Upon the invitation of Aymar de Chaste, who now held the fur trade monopoly in New France, Champlain boarded Gravé du Pont’s ship as a volunteer, on March 15, 1603, for his first trip to Canada. Thus began his Canadian career.

Scientifically inclined, a good observer, an excellent technician, a writer, illustrator, cartographer and ethnographer, Champlain left us six works, four of which are about Canada, and 70 drawings or maps. A consummate soldier and navigator, the author of the Treatise on Seamanship was a "man of action".

In 1618, before his ninth trip to New France, Champlain submitted reports to the king and the chamber of commerce in which he proposed a programme of commercial colonization for Canada, which showed that he was a visionary and practical administrator. He eventually became the representative of the viceroys and Cardinal Richelieu, as well as one of the shareholders in the Company of One Hundred Associates.

From 1603 to 1632, he informed the nobility and the bourgeoisie about the Canadian colony. The accounts of his voyages, published in four volumes starting in 1603, reveal only the details of his life as an explorer and his official role as a colonial administrator. There is nothing on his personal life and very little on that of his companions.

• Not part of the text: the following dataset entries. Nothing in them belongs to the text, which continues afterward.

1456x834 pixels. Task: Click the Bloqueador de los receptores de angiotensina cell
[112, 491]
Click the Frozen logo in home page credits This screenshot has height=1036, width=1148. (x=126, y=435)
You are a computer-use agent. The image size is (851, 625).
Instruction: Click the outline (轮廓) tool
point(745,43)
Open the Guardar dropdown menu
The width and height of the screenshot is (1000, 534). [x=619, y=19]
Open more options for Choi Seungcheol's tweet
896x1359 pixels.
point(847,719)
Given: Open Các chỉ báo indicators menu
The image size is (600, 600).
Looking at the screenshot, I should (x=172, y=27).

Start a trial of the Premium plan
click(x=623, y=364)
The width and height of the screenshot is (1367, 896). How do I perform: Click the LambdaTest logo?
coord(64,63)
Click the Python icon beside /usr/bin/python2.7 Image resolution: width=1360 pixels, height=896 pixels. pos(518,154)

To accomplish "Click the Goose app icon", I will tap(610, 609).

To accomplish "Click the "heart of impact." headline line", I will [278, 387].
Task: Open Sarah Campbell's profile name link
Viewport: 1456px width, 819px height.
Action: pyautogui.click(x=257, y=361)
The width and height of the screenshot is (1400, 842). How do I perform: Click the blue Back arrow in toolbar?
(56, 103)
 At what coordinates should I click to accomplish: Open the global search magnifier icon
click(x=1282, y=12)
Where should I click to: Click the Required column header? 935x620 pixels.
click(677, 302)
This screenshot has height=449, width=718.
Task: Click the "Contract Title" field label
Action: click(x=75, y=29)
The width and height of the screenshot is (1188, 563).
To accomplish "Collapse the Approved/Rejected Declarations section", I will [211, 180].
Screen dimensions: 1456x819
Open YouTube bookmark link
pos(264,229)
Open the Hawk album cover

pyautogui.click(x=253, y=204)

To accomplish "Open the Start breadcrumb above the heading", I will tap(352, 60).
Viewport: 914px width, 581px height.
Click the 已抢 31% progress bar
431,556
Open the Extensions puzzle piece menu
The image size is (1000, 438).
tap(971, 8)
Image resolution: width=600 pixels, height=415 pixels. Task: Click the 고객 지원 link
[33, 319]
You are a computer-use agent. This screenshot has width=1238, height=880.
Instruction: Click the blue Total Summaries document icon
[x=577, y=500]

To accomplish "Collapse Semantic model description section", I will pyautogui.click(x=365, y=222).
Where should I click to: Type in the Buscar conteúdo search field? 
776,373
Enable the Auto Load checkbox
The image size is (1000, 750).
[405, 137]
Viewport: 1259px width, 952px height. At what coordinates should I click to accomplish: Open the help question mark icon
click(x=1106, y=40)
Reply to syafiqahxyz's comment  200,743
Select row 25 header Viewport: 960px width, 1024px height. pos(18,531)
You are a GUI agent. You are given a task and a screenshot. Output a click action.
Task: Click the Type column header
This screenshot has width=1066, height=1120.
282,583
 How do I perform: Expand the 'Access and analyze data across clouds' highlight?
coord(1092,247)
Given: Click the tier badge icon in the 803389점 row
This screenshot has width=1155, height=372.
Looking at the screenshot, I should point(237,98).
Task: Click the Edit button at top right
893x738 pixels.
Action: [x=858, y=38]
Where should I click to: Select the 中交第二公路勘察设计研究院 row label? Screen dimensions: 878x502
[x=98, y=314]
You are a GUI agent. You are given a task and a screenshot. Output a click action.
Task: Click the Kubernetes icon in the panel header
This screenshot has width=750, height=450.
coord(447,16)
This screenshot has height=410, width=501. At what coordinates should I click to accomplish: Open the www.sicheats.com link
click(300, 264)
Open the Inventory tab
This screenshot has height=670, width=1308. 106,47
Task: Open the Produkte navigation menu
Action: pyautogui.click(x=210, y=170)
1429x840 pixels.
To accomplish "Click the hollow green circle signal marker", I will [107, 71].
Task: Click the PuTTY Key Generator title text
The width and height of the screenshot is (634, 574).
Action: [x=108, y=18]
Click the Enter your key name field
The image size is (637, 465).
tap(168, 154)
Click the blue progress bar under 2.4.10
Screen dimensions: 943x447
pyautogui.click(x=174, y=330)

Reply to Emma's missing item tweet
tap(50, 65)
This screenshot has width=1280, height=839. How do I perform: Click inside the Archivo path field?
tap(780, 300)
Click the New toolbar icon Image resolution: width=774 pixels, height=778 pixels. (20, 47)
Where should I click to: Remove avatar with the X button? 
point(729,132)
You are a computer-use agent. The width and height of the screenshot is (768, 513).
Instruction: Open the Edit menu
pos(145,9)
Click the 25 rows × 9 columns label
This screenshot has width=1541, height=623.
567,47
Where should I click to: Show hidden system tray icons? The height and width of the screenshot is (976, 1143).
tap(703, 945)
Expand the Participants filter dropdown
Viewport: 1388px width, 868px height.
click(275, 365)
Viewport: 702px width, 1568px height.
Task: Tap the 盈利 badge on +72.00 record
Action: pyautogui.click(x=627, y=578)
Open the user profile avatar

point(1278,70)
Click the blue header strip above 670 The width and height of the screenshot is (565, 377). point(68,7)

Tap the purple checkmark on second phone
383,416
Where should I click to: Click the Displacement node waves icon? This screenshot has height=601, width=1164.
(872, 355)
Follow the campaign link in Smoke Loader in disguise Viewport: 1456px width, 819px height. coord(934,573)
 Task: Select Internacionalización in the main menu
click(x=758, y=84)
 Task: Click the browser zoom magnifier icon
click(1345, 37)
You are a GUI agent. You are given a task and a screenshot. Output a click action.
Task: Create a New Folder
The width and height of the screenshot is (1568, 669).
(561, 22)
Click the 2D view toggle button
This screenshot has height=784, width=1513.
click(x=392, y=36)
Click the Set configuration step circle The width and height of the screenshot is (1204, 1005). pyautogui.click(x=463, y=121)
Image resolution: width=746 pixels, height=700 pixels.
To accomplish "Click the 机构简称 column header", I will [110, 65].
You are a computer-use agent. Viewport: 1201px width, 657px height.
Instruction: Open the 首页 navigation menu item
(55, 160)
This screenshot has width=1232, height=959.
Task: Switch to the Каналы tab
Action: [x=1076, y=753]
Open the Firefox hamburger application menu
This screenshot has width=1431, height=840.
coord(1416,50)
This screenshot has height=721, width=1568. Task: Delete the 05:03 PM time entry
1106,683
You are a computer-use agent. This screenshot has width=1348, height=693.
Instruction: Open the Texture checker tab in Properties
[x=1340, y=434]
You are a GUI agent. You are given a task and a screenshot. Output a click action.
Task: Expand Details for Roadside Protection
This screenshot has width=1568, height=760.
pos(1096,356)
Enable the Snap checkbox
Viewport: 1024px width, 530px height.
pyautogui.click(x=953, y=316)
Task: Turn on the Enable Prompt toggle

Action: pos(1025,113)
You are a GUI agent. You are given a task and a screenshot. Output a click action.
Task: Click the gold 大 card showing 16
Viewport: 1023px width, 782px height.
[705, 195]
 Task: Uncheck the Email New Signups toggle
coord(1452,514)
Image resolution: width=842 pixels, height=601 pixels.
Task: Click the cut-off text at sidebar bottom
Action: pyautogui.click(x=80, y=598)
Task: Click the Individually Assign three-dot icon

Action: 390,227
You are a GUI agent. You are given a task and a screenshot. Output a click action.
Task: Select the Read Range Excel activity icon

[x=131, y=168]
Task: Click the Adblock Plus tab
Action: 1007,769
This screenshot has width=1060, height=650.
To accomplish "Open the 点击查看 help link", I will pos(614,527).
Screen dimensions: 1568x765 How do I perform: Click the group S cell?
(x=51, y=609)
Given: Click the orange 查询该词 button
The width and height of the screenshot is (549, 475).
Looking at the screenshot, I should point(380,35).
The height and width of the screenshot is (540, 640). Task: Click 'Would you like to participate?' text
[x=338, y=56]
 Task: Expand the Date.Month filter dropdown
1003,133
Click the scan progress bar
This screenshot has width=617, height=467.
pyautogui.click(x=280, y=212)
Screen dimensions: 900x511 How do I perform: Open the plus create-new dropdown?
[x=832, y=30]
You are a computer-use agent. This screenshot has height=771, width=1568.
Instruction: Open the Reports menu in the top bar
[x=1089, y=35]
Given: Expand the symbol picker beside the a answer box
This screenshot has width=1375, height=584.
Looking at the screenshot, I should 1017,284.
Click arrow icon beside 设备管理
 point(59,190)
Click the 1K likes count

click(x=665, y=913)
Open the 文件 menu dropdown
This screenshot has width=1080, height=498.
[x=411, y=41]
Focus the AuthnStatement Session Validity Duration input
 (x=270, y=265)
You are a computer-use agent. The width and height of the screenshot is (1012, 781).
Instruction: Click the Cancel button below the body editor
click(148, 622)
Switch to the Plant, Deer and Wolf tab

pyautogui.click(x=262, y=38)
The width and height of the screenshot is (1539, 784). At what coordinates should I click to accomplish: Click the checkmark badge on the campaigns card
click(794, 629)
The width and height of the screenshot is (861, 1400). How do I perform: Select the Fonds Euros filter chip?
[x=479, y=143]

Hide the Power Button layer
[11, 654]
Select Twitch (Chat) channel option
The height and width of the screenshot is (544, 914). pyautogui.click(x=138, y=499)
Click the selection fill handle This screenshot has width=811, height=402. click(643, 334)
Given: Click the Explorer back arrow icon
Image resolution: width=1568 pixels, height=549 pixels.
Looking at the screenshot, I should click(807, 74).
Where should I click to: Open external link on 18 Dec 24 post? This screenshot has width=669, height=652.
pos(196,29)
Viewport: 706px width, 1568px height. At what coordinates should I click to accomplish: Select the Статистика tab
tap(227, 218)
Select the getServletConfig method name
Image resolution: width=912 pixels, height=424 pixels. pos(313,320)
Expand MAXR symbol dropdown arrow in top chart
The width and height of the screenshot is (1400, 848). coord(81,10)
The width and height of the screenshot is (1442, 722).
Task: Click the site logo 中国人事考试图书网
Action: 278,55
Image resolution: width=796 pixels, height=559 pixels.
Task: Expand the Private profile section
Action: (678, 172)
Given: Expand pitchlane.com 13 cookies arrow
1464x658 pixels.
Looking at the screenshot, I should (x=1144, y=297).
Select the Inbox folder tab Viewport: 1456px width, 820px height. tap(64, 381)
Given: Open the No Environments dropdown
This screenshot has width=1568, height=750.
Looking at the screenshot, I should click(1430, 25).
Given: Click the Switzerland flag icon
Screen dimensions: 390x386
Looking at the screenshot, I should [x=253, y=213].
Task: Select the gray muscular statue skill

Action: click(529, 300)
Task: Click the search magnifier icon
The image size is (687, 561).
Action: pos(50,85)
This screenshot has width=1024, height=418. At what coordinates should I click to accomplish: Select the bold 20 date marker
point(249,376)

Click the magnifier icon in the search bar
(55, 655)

Champlain’s last work describes, among other things, how Quebec was taken by English privateers, the Kirke brothers, on July 20, 1629, two months after the end of the war between France and England. In 1632, subsequent to the signing of the Treaty of Saint-Germain-en-Laye, Cardinal Richelieu sent an expedition to Canada to take possession of Quebec.

Over the course of his Canadian career, Champlain crossed the Atlantic 22 times, travelled 35,000 kilometres and lived on the banks of the Saint Lawrence throughout the year, until his death at Quebec on December 25, 1635.